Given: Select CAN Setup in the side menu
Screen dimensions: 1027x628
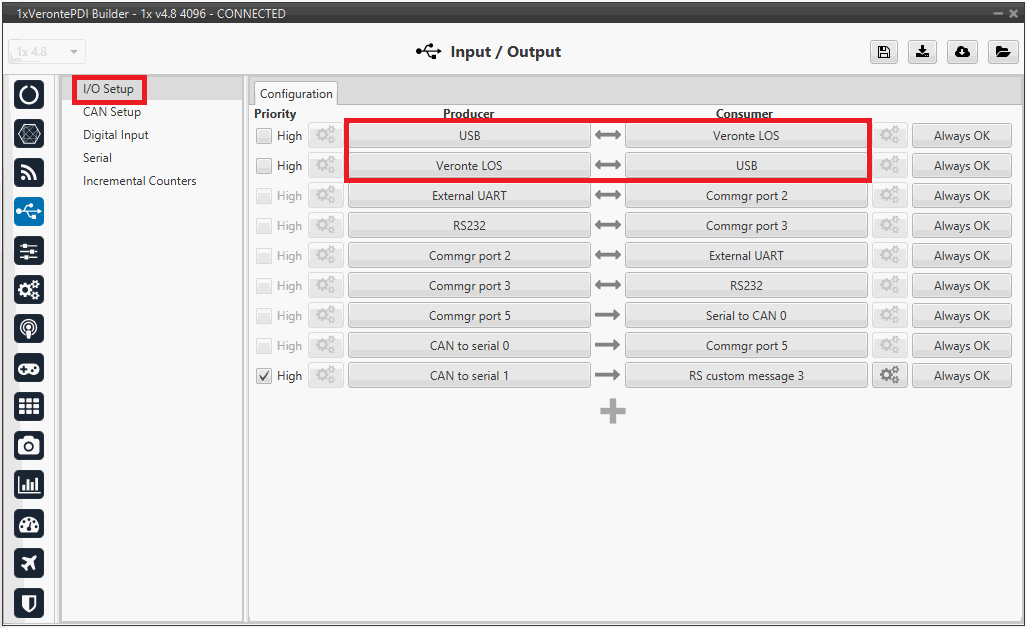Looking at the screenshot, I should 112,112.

* * *

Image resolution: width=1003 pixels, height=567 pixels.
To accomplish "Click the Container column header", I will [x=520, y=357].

* [SHORT PROBLEM] Return every line of the records that contains the word "Image".

* [EXERCISE OUTPUT]
Image resolution: width=1003 pixels, height=567 pixels.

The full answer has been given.